Climate drivers of Pinus ponderosa tree development on volcanic tephra deposits in the Southwestern USA: Insights from radial increment and wood density variations

Understanding the complex dynamics of past tree growth-climate interactions is essential for predicting forest ecosystem responses to current climate change. Here, we explore the climate drivers of long-term growth dynamics in 400-year-old Pinus ponderosa trees at Sunset Crater Volcano in northern Arizona, including recent responses to unprecedented warming. To evaluate multiple climate factors potentially limiting montane trees on porous lava at 2450 m elevation, we employed several tree-ring proxies, including total ring width (TRW), earlywood width (EWW), latewood width (LWW), earlywood minimum density (minD), and latewood maximum density (maxD). We used static and moving correlations to assess how variations in previous and current year temperatures, precipitation, Standardised Precipitation-Evapotranspiration Index (SPEI), El Niño 3.4, and Pacific Decadal Oscillation (PDO) indices impact overall growth and density and their seasonal pattern. Our analyses revealed a seasonal shift in climate drivers, from the positive influence of winter and spring precipitation on EWW and minD to the negative effect of high summer temperatures and drought on LWW and maxD. This supports the hypothesis that tree growth in semi-arid regions results from a complex interplay between soil water content and evaporative forcing.

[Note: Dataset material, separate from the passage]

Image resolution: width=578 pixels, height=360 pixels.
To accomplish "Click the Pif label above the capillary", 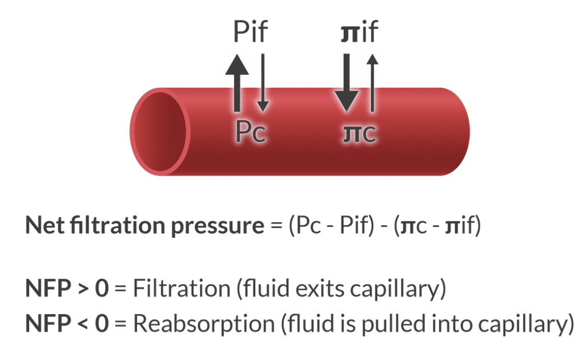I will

Diminished precipitation and increased temperatures reduced EWW (constituting ∼60 % of total TRW), notably in the years 1925–1950 and 1990–2010, while the most favorable periods for growth were during cooler, wetter years 1900–1925 and 1960–1980, resulting in large EWW with low minD. During the warmer and drier years of 1930–1960 and 1990–2016, warmer Pacific waters, indicated by positive PDO and El Niño 3.4 indices, promoted wider earlywood with larger lumen size and thus lower minD, likely due to increased moisture and reduced spring drought. There was no marked growth decline in the last three warmest decades due to relatively stable precipitation. However, since the 1980s, climate drivers have shifted from winter and spring to summer, possibly contributing to extremely low growth years and fire events in the region due to summer heatwaves and droughts. These findings contribute to a better understanding of the complex relationship between climate change and tree growth dynamics in vulnerable semi-arid mountain forests.